É claro que em Angola, tal como nos restantes paí­ses da Lusofonia, existem muitos seres humanos que continuam a ser gerados com fome, nascem com fome e morrem, pouco de­pois, com fome. Mas, é cla­ro, morrem em português... o que significa um êxito também para Portugal.

Paulo Portas, tal como Ca­vaco Silva, Passos Coelho e José Sócrates, tem razão. O importante é mesmo os famintos e miseráveis da Lusofonia saberem dizer, em bom português, “não conseguimos viver sem co­mer”. Continuarão, como até aqui, sem comida, sem medicamentos, sem aulas, sem casas, mas as organi­zações internacionais vão perceber o que eles dizem.

Recordam-se que, no dia 6 de Maio de 2008, o mú­sico e activista Bob Geldof afirmou, em Lisboa, que Angola era um país “gerido por criminosos”? Ele disse, mas nem Cavaco, nem Só­crates, nem Passos Coelho, nem Paulo Portas ouviram. E não ouviram porque as verdades são duras e Eduardo dos Santos, não iria gostar que eles dissessem que ouviram.




PORTUGAL E ANGOLA COOPERAM NO BRANQUEAMENTO DO BESA

O vice-primeiro-ministro portu­guês, Paulo Portas, veio cá dizer que os bancos centrais de Angola e de Portugal estão a trabalhar em con­junto na situação no Grupo Espírito Santo e ramificações nos bancos do grupo nos dois países. Em estudo estará, previsivelmente, a dose de sabão a usar para um melhor bran­queamento.

A posição do governo português foi transmitida aos jornalistas após uma audiência de quase uma hora entre Paulo Portas e o Presiden­te da República, José Eduardo dos Santos, no âmbito da visita do vice­-primeiro-ministro português.

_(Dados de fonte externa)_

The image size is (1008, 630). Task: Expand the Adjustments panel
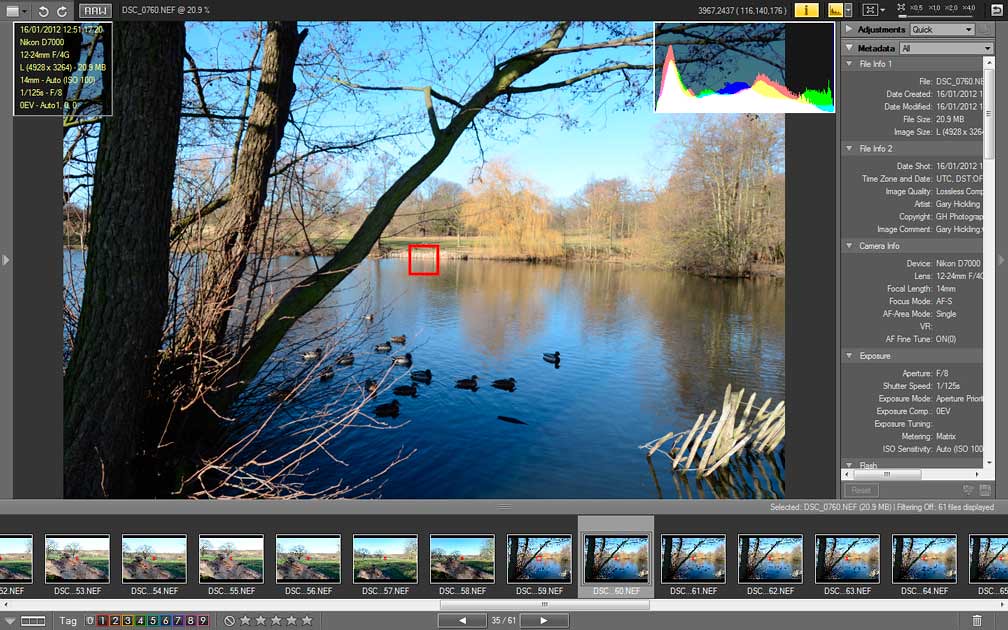849,30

“Eu serei naturalmente discreto so­bre essa matéria, mas sempre po­derei adiantar que os reguladores de Angola e de Portugal têm tra­balhado conjuntamente e eu confio nas medidas de estabilização que saberão encontrar”, afirmou Paulo Portas.

O Banco Espírito Santo detém 55,71 por cento do BES Angola, institui­ção bancária que segundo o próprio regulador angolano apresenta pro­blemas na carteira de crédito. For­ma simpática e já branqueada de referir as vigarices protagonizadas por altos dignitários do regime, tal como o Folha 8 revelou na edição passada.

Embora sem adiantar o teor da con­versa com José Eduardo dos Santos ou a solução técnica para o caso, Paulo disse apenas entender que a articulação em curso é um “sinal com confiança”.

Há pouco mais de uma semana o Governador do Banco Nacional de Angola (BNA) admitiu existir um “problema” na carteira de crédito do BESA, perspectivando a necessida­de de um reforço de capitais.”Há um problema nesta altura identificado com a qualidade da carteira de crédi­to do Banco Espírito Santo [Angola]. Temos operações em situação irre­gular, operações de crédito malpara­do”, disse José de Lima Massano.

O Governador foi questionado pe­los deputados da Oposição sobre os relatos de um volume de crédi­to malparado naquele banco que poderia atingir os 5,7 milhões de dólares e que terá sido alvo de co­bertura parcial por uma garantia soberana do Estado angolano.

O Governador do BNA explicou que a instituição está a ultimar a conclusão de uma avaliação à situa­ção daquele banco, mas admitiu um cenário de “reforço dos capitais por parte dessa instituição”, entre ou­tras “recomendações” do regulador angolano para “mitigar as irregula­ridades e inconformidades detecta­das” no BESA.

“Não está em causa nem a garantia dos depósitos constituídos junto do BESA nem as responsabilidades que esse banco tem perante tercei­ros. E muito menos a estabilidade do nosso sistema financeiro”, disse José de Lima Massano.